Pisar con la punta, con el talón, control de la cadencia, practicar el “natural running”, drop necesario, etc. Todos estos conceptos están en boca de los corredores y triatletas de todo el mundo. Pero ¿Existe una manera “correcta” de correr?

Empecemos con un experimento práctico. Descalzos demos 3 o 4 pequeños saltos. ¿Con que parte del pie hemos aterrizado? ¿El talón o la punta? Seguramente pase lo mismo si hacemos un poco de trote en el sitio sin nuestras zapatillas. Casi el 100% lo hacemos con la punta.

Según Da Vinci “El pie humano es una obra maestra de ingeniería y una obra de arte”. Y así es. Nuestro pie alberga 26 huesos, una poderosa fascia (la fascia plantar), numerosos ligamentos, músculos intrínsecos y extrínsecos con sus respectivos tendones, enumerando como más importantes el tendón de Aquiles, el del tibial posterior, el del tibial anterior y los de los músculos peroneos. Todo esto nos permite que el pie sea lo suficientemente flexible como para amortiguar nuestro peso, pero a la vez suficientemente estable como para permitirnos impulsarnos en él.

Biomecánica y anatómicamente podemos dividir el pie en 3 zonas: el antepie, el mediopie y el retropie. Mirando detenidamente su arquitectura podremos adivinar que la parte más preparada para absorber impactos es el medio y el antepie.
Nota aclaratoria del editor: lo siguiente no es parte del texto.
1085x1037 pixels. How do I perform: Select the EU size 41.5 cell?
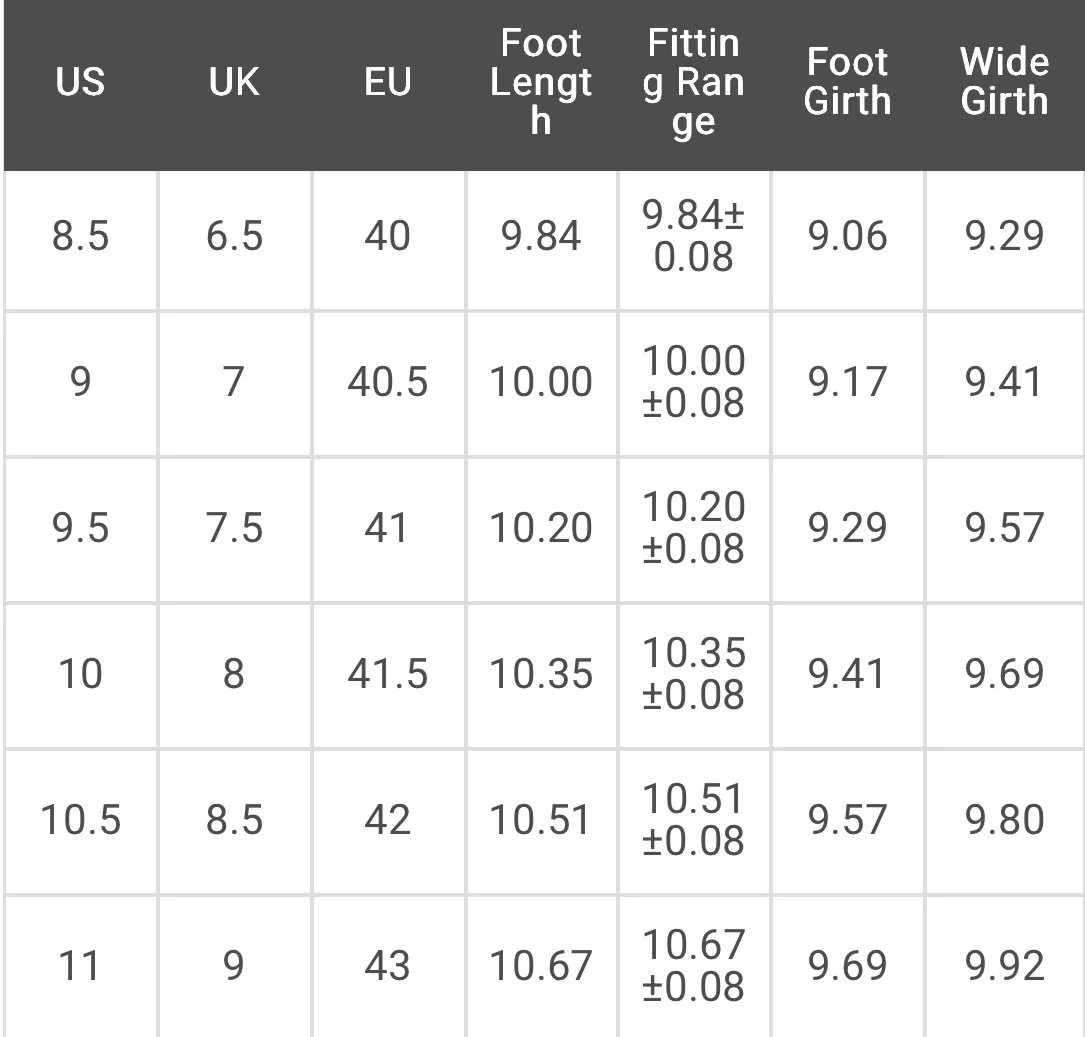click(x=388, y=676)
Entonces ¿Por qué es tan común caer con el talón? En los años 80 se pensó que alargando la zancada se mejoraban los tiempos, sin embargo inevitablemente se aterrizaba con el talón. Esto obligó a “amortiguar” esa parte de los calzados para correr. Por ende, caemos con el talón porque tenemos un calzado que nos permite hacerlo. Inténtalo descalzo y verás que es imposible hacerlo, al menos sin la presencia de dolor.

Al mantener una zancada larga y en consecuencia caer con el talón, nuestra cadencia (pasos por minuto) disminuye. Nuestros pasos se convierten en “pesados” y el pie se mantiene en mayor contacto con el suelo, lo que aumenta la probabilidad de lesión.
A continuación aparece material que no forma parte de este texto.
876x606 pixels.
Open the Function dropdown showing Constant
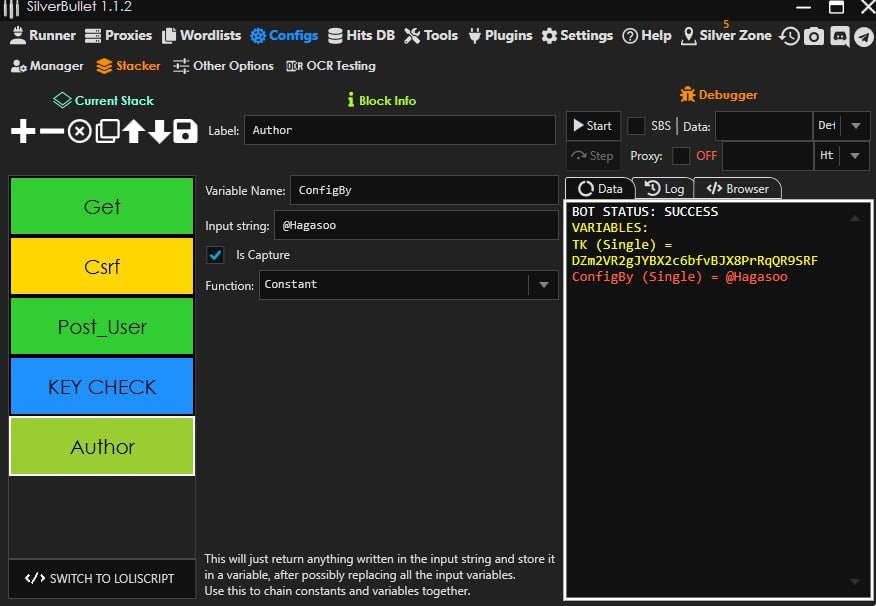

Además cambiamos la postura que el cuerpo adopta a la hora de recibir los impactos, dejando todo ese trabajo “amortiguador” a las zapatillas.

Entonces ¿Tenemos que correr descalzos? No pero casi. Si nos descalzamos y corremos, automáticamente nuestro cuerpo adopta una postura de absorción de impactos. Nuestro centro de gravedad se adelanta, aumentamos la cadencia utilizando pasos más cortos, aterrizamos de ante o mediopie y fomentamos es uso de nuestros “acumuladores de energía”.
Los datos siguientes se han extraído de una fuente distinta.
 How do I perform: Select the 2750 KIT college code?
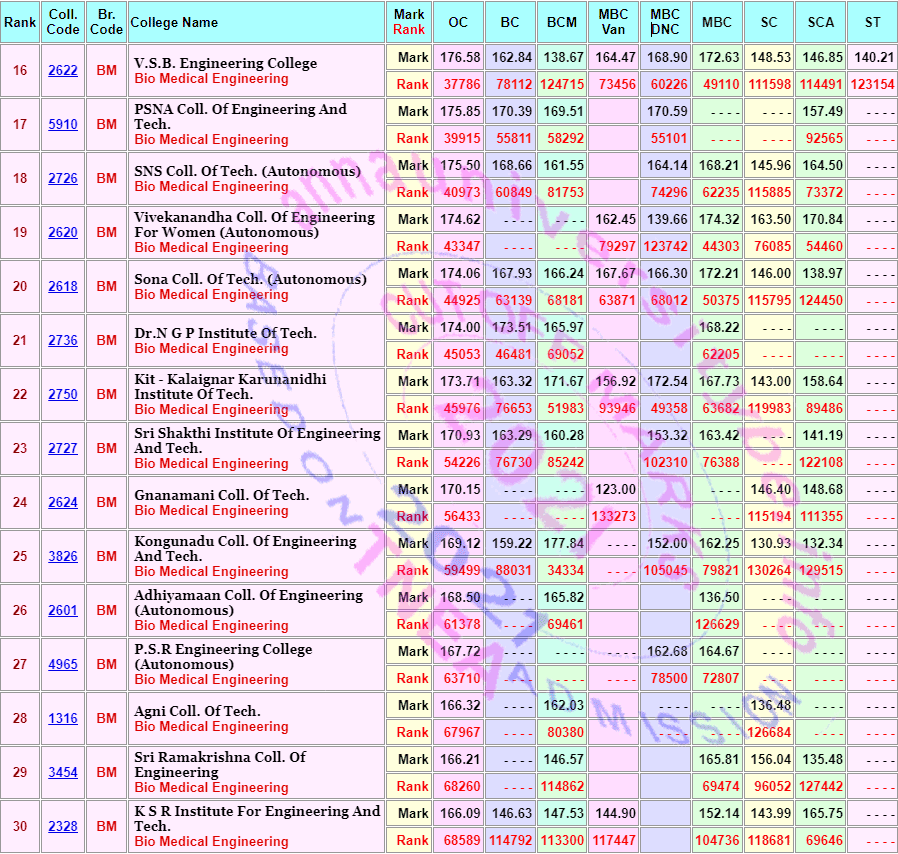pos(63,394)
Lo podríamos hacer progresivamente iniciando con el proceso de disminuir drops y peso de las zapatillas. Pasar de un calzado amortiguado a un calzado minimalista debe ser un proceso cuidadoso, lento, progresivo y que no debe tomarse a la ligera.

También podemos aumentar voluntariamente nuestra cadencia. Se estima que la cadencia óptima oscila entre los 170-180 pasos por minuto. Y no menos importante es incorporar ejercicios de técnica y de fuerza para prevenir y/o tratar lesiones durante el proceso.